Kaspersky Lab did however say that it is grateful for the opportunity to provide additional information to the agency in order to confirm that these allegations are completely unfounded.

“Kaspersky Lab has always acknowledged that it provides appropriate products and services to governments around the world to protect those organisations from cyberthreats, but it does not have unethical ties or affiliations with any government, including Russia,” the firm added.

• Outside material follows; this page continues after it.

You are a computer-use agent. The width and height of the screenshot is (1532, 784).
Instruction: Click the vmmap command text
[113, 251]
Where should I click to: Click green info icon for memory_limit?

“Kaspersky Lab has never helped, nor will help, any government in the world with its cyberespionage or offensive cyber efforts, and it’s disconcerting that a private company can be considered guilty until proven innocent, due to geopolitical issues,” it said. “The company looks forward to working with DHS, as Kaspersky Lab ardently believes a deeper examination of the company will substantiate that these allegations are without merit.”

Growing Pressure

The US government ban comes ahead of a of a vote this week in the US Senate to prohibit use of Kaspersky products by the government.

In July Kaspersky Lab CEO Eugene Kaspersky said he is willing to give American authorities access his company’s source code in an attempt to dispel rumours about ties to the Russian government.

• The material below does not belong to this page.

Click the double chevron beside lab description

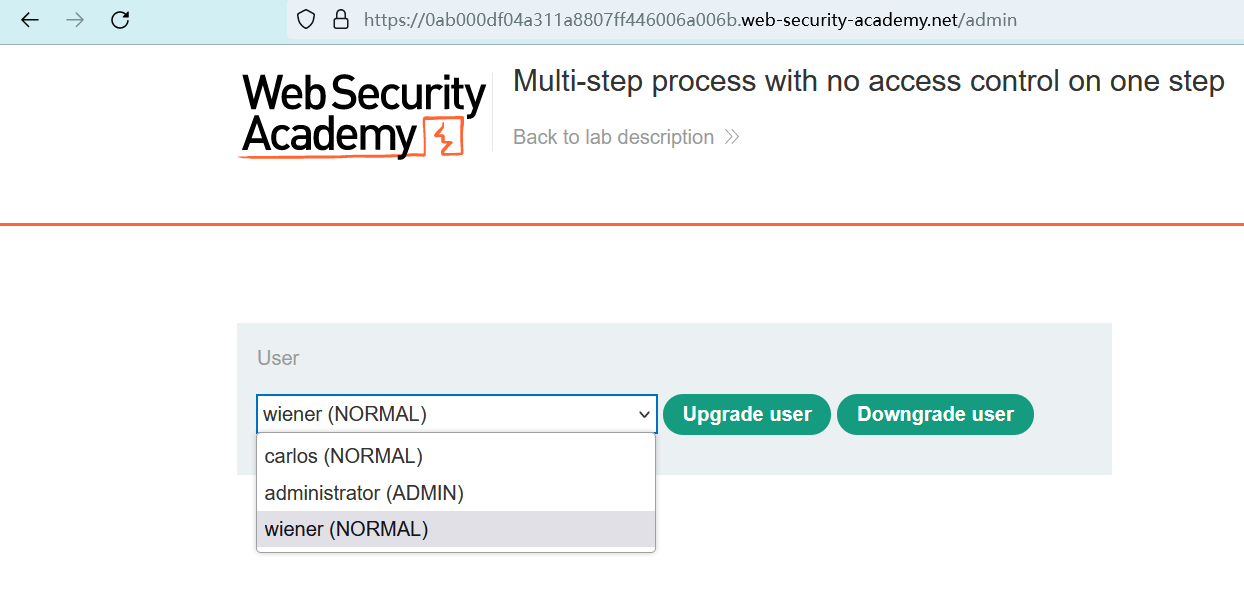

But the pressure continued to ramp up and in August it was reported that the FBI had given private briefings to US companies urging them to stop using products from Kaspersky Lab.

The pressure has also led to a number of US retailers, including Best Buy, withdrawing its products from sale.

In the past the US government has similarly targeted Chinese companies such as Huawei and ZTE over alleged national security risks.